Aven des Neuf Gorges

Participants : Xavier, Andrea, Damien, Vincent, Bruce (David et Florian)

Lieu : Le Garn (Gard)

Date : 07/06/2025

T.P.S.T : 7h

Ecrit par : Damien

Tout a commencé un mardi de juin, le 3 exactement.

Le ciel était sans éclat, mais l’esprit, lui, était déjà ailleurs — tourné vers les profondeurs.

Je me rendais au club, ce lieu un peu secret où l’on prépare des voyages que peu de gens soupçonnent. Le président m’attendait.

Nous trions une commande fraîchement arrivée : chaussettes, baudriers, culottes chauffantes, et toute une quincaillerie étrange, familière, essentielle.

C’est là, dans ce désordre organisé, que l’on prépare les aventures souterraines.

Aucune sortie n’était encore prévue. Notre président m’évoque une petite session de ramping avec des enfants — une initiation douce à la spéléologie.

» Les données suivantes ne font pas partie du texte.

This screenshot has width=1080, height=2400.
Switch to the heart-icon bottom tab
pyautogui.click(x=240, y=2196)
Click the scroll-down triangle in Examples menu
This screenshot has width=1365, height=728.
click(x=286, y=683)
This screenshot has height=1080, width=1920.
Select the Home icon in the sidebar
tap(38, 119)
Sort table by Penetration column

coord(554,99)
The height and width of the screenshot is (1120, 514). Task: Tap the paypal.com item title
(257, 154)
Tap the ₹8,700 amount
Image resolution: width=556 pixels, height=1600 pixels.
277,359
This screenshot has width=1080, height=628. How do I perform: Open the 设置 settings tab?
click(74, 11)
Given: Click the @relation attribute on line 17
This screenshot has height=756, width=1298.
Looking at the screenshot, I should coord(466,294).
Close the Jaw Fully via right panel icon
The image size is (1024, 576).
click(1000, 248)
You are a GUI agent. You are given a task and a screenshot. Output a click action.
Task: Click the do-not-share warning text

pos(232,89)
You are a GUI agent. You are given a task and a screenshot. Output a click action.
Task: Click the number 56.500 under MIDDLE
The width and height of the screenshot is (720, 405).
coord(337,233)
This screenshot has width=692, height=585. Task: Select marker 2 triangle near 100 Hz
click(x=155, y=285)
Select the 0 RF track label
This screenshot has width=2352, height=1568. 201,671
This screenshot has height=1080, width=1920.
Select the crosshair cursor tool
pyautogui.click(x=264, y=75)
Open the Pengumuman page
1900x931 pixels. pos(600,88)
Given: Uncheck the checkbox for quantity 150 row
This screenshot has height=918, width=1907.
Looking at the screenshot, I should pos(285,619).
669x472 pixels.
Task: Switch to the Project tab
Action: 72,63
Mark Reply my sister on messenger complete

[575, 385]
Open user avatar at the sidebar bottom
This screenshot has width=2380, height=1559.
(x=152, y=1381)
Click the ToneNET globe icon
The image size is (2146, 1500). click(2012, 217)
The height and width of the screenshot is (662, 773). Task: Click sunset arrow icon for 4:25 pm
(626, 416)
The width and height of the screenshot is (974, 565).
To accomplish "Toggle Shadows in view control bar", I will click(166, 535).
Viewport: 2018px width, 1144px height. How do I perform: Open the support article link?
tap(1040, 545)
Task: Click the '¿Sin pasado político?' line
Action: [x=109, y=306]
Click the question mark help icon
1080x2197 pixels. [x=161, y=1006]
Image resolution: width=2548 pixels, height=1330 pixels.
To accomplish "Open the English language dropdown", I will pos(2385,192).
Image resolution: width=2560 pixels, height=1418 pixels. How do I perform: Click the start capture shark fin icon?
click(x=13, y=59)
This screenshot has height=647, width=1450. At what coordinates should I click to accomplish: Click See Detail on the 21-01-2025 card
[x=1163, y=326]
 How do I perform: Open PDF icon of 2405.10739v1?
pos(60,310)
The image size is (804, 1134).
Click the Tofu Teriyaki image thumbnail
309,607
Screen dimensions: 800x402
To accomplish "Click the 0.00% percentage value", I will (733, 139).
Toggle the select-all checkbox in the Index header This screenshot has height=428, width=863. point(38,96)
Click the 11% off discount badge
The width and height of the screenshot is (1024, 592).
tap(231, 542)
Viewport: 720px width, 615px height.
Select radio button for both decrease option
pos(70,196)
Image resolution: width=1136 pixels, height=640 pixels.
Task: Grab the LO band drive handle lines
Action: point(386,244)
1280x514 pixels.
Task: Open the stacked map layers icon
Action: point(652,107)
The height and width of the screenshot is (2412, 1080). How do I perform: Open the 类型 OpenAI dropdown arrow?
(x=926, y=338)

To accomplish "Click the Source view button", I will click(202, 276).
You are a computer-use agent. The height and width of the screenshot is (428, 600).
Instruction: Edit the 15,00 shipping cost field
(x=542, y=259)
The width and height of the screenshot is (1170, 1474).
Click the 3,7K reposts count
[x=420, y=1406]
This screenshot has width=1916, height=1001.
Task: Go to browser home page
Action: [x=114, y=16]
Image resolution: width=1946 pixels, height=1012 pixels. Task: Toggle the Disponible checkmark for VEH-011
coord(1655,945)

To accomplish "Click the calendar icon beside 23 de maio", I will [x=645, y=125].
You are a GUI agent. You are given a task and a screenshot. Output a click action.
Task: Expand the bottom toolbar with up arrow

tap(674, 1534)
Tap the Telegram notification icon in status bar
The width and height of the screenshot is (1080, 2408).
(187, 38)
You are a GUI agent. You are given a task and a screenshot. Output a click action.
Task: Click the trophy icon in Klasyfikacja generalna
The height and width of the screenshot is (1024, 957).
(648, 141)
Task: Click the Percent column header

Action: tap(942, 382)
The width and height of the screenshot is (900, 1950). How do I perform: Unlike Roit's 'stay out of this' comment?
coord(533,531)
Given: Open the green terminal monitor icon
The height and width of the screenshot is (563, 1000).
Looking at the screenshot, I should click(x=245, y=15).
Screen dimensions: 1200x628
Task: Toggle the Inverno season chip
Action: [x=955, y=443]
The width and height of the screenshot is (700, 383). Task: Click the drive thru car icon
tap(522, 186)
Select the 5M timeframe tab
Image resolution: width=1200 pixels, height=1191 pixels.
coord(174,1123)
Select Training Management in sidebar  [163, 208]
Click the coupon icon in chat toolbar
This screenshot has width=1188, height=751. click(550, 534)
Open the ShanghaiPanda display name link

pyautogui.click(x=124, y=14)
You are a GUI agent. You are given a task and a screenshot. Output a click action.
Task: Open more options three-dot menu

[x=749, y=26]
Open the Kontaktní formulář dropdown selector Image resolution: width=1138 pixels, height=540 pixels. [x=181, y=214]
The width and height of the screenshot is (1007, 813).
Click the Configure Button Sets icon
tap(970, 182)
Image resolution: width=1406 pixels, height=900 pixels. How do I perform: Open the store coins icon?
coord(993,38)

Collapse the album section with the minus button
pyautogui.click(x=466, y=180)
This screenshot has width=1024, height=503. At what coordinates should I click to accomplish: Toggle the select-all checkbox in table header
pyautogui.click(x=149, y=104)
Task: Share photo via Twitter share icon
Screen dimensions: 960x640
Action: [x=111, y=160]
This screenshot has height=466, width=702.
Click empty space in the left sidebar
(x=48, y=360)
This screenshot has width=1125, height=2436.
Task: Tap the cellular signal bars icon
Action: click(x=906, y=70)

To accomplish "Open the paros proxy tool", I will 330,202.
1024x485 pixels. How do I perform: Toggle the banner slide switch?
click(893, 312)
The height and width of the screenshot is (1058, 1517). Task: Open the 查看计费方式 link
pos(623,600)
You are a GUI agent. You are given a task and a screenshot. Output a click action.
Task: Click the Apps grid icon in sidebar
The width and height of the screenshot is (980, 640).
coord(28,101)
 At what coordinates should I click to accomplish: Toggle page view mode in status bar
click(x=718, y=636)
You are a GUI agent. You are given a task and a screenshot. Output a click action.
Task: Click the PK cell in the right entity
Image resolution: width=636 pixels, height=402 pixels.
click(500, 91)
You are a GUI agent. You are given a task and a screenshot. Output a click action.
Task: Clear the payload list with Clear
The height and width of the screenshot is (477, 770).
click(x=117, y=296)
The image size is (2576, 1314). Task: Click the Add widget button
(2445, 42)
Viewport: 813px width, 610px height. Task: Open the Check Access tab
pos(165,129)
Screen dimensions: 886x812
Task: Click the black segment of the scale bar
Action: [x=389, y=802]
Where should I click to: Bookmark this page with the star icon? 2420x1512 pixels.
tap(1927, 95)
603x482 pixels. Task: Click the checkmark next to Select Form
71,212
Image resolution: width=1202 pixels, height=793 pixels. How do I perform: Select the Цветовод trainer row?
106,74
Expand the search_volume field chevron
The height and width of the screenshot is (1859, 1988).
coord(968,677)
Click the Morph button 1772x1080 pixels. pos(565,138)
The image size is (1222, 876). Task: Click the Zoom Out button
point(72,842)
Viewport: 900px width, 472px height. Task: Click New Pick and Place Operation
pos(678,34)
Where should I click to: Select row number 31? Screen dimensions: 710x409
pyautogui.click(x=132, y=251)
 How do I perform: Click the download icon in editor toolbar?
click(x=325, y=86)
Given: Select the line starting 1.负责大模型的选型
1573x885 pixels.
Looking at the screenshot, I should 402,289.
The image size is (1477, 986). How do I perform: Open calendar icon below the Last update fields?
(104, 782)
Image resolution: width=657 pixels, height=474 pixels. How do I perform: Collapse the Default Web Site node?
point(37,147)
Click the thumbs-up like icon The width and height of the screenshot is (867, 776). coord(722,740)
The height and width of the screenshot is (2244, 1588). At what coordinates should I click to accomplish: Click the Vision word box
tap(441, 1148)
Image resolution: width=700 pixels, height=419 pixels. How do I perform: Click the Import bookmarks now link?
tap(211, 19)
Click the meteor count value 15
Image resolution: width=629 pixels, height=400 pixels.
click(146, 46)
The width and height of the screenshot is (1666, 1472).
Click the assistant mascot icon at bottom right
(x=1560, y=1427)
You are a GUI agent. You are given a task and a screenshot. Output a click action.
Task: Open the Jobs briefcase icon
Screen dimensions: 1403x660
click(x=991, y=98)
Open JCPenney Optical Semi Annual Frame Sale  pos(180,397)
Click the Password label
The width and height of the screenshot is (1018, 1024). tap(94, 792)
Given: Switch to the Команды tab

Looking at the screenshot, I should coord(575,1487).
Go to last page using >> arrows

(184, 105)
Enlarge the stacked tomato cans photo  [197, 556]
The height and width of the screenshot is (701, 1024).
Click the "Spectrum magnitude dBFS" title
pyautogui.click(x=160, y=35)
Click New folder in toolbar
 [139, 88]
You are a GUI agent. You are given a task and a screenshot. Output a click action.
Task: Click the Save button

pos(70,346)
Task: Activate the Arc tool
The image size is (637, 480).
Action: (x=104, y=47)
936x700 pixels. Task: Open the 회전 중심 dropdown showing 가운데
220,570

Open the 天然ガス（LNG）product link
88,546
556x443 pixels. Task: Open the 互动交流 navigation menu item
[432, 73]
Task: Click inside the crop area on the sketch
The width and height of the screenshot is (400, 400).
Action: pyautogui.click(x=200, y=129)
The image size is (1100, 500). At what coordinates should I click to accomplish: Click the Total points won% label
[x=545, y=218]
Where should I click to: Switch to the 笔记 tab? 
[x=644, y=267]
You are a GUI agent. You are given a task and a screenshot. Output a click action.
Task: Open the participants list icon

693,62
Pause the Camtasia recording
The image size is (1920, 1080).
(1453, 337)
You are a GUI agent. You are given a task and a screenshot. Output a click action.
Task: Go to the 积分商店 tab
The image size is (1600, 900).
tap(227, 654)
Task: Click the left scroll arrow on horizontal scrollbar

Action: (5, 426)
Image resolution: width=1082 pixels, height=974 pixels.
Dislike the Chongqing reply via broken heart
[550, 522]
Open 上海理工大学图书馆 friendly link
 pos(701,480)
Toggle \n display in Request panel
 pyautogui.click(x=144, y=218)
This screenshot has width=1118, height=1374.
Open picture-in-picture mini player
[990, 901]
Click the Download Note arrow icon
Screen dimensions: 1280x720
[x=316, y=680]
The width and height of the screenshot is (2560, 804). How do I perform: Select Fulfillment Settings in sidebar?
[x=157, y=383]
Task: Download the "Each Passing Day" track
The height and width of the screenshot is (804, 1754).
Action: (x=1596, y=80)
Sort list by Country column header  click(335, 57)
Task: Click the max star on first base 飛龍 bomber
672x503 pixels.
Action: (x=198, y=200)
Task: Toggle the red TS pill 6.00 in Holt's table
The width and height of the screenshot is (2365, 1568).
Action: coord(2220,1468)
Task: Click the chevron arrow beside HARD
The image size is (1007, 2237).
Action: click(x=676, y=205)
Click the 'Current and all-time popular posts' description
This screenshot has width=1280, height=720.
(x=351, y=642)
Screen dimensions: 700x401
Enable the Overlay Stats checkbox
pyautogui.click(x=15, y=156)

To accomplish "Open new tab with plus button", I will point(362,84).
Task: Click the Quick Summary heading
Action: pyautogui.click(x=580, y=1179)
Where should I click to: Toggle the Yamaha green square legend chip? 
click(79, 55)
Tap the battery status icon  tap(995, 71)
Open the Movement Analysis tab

Mais le soir venu, dans une atmosphère de météo chagrine, notre guerrier Xavier sort de son silence une surprise : une expédition à l’Aven des Neuf Gorges.

Ce nom seul semblait déjà promettre mystère.

Je consulte la topo — fait rare ! — et y découvre un point à -124 mètres.

Cela me paraît abordable. Je me propose, prêt à suivre quiconque acceptera ma compagnie.

Les compagnons se révèlent vite. Le Marchand de Lave, fidèle et ardent. La Taupe Experte, dont les cordes n’ont plus de secrets. Monsieur Cailloux, chercheur d’or et d’échos anciens. Et, peut-être, un Jurassien amateur de fromages…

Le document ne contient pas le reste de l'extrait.